EXERCISE INSTRUCTIONS » Transcribe, exactly as they appear, only the lines from the one holding "Open the 调整(A)" through the end of the entries below.

(Saved entries)
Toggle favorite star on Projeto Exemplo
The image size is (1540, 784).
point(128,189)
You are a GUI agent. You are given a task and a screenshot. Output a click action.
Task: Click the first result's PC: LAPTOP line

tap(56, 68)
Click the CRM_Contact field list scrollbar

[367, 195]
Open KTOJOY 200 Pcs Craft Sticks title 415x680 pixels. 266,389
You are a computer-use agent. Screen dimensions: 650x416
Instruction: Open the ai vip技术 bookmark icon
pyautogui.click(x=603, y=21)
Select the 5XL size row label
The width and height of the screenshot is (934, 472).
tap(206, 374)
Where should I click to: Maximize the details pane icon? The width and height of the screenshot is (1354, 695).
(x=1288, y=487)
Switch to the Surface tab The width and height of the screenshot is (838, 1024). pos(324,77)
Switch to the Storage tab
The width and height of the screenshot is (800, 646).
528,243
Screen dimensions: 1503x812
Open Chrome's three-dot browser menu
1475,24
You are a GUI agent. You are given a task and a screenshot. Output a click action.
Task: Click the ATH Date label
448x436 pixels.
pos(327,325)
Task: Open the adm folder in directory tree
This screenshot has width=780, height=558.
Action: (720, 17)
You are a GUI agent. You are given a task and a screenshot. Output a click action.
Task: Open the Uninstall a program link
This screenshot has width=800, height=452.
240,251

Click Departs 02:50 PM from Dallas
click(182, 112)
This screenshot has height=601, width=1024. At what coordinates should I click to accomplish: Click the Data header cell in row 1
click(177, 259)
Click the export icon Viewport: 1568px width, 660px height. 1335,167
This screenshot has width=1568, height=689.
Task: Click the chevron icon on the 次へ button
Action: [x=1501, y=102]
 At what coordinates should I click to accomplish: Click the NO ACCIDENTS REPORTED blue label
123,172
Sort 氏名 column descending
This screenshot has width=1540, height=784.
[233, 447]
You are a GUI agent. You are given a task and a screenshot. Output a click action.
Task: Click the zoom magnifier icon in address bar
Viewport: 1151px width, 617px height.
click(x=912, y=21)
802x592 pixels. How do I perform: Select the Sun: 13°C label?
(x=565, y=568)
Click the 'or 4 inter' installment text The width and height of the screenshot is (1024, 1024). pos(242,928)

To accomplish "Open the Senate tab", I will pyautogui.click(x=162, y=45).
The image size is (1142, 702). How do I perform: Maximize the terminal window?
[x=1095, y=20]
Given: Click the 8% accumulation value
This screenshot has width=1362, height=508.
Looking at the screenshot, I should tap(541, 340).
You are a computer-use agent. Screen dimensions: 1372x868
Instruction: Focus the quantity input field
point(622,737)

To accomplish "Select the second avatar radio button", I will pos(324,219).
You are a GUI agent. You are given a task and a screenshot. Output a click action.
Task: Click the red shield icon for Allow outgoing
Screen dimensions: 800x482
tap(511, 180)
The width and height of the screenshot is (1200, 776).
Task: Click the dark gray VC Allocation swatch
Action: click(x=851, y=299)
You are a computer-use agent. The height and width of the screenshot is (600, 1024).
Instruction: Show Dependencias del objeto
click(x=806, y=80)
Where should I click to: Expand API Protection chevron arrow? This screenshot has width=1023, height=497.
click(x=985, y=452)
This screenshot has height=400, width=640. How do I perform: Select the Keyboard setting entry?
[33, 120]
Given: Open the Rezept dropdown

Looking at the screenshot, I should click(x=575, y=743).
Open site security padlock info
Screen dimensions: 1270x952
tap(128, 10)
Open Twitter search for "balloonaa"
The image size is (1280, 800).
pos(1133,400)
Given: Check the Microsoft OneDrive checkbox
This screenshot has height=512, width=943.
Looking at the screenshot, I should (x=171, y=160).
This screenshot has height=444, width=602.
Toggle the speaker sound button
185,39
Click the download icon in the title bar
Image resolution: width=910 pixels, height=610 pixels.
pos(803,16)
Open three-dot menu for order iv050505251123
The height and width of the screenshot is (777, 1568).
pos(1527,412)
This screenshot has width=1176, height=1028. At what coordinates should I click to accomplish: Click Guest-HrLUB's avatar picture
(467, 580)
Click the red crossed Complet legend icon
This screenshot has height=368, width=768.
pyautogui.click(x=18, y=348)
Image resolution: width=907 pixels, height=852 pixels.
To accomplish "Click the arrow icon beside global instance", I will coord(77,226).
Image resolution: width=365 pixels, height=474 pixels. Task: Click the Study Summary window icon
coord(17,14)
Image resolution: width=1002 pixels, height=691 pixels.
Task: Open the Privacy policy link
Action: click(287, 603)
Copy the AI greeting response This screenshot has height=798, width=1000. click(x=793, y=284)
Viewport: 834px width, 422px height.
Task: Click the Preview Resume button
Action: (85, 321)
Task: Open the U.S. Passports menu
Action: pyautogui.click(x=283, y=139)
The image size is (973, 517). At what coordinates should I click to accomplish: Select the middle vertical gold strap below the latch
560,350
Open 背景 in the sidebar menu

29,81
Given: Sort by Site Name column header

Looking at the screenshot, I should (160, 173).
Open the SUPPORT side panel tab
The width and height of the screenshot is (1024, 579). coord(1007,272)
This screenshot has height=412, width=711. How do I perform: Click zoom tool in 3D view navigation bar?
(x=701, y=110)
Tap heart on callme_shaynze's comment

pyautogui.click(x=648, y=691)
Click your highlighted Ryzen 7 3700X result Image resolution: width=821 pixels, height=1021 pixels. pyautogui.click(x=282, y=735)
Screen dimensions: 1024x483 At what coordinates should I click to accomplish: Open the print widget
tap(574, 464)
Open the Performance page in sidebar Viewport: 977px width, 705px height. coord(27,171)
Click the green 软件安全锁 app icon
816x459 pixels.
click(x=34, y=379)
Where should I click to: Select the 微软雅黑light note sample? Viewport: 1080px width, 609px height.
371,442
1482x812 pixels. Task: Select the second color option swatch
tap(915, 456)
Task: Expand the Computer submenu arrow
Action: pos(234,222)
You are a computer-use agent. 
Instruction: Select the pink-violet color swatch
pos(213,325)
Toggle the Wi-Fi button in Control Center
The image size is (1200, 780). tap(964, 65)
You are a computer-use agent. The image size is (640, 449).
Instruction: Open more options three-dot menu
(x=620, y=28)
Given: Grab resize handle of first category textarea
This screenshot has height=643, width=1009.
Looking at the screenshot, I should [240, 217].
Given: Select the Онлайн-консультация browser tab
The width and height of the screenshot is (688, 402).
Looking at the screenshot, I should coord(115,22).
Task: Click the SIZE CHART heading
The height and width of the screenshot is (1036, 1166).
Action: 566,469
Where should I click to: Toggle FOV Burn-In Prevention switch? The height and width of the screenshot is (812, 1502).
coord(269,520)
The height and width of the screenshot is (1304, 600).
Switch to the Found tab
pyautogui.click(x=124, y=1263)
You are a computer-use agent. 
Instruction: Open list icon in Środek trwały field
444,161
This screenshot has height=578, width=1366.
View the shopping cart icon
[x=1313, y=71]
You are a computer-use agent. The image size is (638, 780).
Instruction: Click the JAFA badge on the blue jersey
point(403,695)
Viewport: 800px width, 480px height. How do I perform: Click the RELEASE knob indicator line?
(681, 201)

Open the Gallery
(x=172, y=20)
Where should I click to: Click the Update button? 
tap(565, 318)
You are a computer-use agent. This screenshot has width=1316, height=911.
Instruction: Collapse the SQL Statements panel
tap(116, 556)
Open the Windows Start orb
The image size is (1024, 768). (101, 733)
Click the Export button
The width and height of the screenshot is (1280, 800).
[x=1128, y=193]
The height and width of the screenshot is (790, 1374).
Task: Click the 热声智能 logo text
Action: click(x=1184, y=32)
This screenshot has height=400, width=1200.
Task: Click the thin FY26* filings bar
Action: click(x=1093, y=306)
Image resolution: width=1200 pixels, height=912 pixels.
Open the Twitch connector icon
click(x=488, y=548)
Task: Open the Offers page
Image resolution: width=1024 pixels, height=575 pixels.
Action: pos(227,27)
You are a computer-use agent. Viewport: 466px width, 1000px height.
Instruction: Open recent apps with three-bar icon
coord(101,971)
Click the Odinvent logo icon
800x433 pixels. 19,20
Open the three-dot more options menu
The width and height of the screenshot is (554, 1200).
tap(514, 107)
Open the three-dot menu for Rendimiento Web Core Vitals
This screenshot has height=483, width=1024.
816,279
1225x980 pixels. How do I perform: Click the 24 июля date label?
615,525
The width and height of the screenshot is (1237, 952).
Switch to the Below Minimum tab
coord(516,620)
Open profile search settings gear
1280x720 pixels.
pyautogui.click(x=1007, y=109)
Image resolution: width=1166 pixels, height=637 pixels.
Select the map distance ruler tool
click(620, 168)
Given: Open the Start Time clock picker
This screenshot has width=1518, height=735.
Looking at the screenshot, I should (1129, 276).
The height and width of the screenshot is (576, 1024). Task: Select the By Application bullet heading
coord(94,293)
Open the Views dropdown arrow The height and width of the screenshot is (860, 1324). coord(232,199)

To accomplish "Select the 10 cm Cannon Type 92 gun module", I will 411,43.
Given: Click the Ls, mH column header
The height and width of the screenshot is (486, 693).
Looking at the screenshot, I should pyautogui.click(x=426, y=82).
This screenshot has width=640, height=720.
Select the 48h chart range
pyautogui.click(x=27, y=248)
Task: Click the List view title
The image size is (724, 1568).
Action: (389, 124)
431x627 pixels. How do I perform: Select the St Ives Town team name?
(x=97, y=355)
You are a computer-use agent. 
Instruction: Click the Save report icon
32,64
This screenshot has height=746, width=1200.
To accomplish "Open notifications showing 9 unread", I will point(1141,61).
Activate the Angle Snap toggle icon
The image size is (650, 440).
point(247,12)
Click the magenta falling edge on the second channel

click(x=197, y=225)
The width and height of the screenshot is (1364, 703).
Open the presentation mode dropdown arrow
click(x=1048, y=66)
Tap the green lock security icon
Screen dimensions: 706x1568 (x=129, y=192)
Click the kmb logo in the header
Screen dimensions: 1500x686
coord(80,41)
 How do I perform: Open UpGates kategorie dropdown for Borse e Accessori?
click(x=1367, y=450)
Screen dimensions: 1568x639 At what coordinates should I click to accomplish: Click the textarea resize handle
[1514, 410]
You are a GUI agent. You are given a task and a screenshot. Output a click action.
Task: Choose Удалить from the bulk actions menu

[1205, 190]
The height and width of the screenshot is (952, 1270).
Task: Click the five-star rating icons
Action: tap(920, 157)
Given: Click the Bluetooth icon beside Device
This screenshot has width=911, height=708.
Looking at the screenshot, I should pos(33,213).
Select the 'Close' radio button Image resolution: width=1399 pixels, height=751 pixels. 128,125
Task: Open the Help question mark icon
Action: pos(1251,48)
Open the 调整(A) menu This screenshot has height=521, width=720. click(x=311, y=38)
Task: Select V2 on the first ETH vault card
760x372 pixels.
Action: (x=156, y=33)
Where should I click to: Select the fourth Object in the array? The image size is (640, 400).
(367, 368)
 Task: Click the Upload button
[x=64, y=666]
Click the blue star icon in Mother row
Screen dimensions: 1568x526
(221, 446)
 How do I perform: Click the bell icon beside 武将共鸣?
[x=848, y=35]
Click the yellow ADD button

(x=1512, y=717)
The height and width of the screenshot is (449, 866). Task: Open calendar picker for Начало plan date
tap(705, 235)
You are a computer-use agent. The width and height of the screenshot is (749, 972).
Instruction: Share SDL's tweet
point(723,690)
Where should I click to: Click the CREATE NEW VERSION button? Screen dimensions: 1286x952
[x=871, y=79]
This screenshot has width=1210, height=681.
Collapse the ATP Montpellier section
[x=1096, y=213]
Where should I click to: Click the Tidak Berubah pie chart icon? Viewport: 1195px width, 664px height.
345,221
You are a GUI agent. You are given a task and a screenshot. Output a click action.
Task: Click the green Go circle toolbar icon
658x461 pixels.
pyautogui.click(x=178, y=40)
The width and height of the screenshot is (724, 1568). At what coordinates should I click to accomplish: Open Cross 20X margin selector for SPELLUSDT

THE COMPLETED TASK »
Open the 调整(A) menu This screenshot has height=521, width=720. click(x=311, y=38)
Task: Select V2 on the first ETH vault card
760x372 pixels.
Action: (x=156, y=33)
Where should I click to: Select the fourth Object in the array? The image size is (640, 400).
(367, 368)
 Task: Click the Upload button
[x=64, y=666]
Click the blue star icon in Mother row
Screen dimensions: 1568x526
(221, 446)
 How do I perform: Click the bell icon beside 武将共鸣?
[x=848, y=35]
Click the yellow ADD button

(x=1512, y=717)
The height and width of the screenshot is (449, 866). Task: Open calendar picker for Начало plan date
tap(705, 235)
You are a computer-use agent. The width and height of the screenshot is (749, 972).
Instruction: Share SDL's tweet
point(723,690)
Where should I click to: Click the CREATE NEW VERSION button? Screen dimensions: 1286x952
[x=871, y=79]
This screenshot has width=1210, height=681.
Collapse the ATP Montpellier section
[x=1096, y=213]
Where should I click to: Click the Tidak Berubah pie chart icon? Viewport: 1195px width, 664px height.
345,221
You are a GUI agent. You are given a task and a screenshot. Output a click action.
Task: Click the green Go circle toolbar icon
658x461 pixels.
pyautogui.click(x=178, y=40)
The width and height of the screenshot is (724, 1568). At what coordinates should I click to accomplish: Open Cross 20X margin selector for SPELLUSDT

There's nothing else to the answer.